Rheological and physicochemical optimization of hydrogels as potential vitreous body substitutes for in vitro release testing.

Due to an aging society and the associated increase in age-related eye diseases of the posterior segment of the eye, an optimized in vitro vitreous model would be beneficial to assess drug release and distribution in preclinical dosage form development. A key component in such a test system is a compartment simulating the vitreous body. Several hydrogels have been proposed for this purpose. In this work the rheological properties of several vitreous body substitutes based on hyaluronic acid, hypromellose, polyacrylamide, gellan gum in combination with hyaluronic acid, and hyaluronic acid in combination with agar were investigated. By systematically comparing these potential in vitro vitreous body substitutes with porcine vitreous bodies within one study employing a series of rheological characterizations, a direct comparison was achieved, allowing opportunities for optimization to be identified.
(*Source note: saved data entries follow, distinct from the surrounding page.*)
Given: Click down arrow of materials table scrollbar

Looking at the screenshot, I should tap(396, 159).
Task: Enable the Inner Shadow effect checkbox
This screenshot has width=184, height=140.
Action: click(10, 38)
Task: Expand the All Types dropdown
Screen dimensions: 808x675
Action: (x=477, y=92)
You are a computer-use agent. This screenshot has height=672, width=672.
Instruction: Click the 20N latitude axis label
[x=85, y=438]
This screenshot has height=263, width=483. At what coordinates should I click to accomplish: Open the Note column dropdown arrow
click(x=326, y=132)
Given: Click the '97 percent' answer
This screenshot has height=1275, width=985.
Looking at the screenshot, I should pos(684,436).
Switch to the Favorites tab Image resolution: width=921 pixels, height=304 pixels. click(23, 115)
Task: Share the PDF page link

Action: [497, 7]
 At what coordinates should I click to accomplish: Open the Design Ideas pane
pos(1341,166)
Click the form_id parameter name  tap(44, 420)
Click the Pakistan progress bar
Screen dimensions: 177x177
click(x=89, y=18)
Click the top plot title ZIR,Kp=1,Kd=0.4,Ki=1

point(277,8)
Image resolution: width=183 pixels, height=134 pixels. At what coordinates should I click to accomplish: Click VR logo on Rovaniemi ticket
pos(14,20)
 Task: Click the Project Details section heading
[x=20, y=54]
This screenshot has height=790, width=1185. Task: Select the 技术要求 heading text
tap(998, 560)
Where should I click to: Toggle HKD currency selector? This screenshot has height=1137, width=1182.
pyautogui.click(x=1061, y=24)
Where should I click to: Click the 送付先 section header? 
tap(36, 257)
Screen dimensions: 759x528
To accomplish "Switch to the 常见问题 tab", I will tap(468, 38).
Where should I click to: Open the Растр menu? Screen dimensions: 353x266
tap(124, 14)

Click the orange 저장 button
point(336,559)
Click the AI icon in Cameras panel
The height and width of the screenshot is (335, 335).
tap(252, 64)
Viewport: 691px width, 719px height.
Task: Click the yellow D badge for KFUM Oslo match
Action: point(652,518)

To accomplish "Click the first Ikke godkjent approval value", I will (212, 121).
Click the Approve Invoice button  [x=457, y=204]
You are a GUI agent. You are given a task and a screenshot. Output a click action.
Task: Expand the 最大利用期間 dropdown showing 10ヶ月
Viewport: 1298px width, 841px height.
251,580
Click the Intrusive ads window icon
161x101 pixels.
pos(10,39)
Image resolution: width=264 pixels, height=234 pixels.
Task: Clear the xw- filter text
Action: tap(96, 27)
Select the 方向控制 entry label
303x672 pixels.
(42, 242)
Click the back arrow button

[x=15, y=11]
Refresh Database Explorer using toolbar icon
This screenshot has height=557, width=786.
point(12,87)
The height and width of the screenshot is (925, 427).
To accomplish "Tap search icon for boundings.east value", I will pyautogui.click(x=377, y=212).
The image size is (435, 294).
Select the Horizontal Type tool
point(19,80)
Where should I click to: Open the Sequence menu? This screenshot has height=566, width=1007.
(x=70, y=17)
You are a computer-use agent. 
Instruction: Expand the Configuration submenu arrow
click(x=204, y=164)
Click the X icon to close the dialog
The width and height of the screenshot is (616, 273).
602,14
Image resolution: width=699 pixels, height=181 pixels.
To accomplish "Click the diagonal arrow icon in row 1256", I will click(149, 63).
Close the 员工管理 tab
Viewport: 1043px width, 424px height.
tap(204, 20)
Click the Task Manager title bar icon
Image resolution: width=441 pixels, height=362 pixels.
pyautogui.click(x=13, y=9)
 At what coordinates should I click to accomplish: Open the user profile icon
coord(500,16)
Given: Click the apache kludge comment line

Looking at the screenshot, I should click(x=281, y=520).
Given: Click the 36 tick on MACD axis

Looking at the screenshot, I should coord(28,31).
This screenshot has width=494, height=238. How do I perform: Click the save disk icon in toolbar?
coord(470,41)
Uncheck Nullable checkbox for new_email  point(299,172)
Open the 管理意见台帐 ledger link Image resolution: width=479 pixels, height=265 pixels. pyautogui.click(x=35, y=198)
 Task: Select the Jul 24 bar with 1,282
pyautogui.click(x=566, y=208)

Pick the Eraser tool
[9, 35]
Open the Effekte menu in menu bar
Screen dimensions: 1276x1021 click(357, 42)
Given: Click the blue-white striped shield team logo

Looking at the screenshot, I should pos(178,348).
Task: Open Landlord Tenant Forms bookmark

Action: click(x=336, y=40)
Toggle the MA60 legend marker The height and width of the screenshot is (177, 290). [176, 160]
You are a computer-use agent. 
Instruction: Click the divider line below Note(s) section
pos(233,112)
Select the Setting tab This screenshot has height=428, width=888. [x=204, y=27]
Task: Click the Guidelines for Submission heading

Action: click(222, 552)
The main characterization focused on the viscosity and loss factor in the linear viscoelastic region and, for the most promising gels, also on the behavior in frequency sweeps. Additionally, the recovery times, pH values, and osmolalities of the gels were determined. Initially, phosphate-buffered saline, which served as the basis for the hydrogels, was successfully adjusted to match the pH and osmolality of porcine and human vitreous bodies. Gels made from gellan gum-hyaluronic acid and hyaluronic acid-agar proved most promising. These could be adjusted in concentrations of 0.034 % gellan gum & 0.264 % hyaluronic acid or 0.22 % hyaluronic acid & 0.09 % agar to match both the viscosity of the vitreous body and the loss factor in the linear viscoelastic region. Additionally, the pH values, osmolalities, and behavior in frequency sweeps of the gels were also comparable to the vitreous body, as these exhibit physicochemical gel formation mechanisms and reversibly linked frameworks probably similar to those of the vitreous body. Under the measurement conditions used here, the gels can therefore be considered as good in vitro vitreous body substitutes. Further diffusion studies, which will likely be influenced by the adjusted rheological properties, should be conducted in the future to further investigate the suitability of the optimized gels presented here.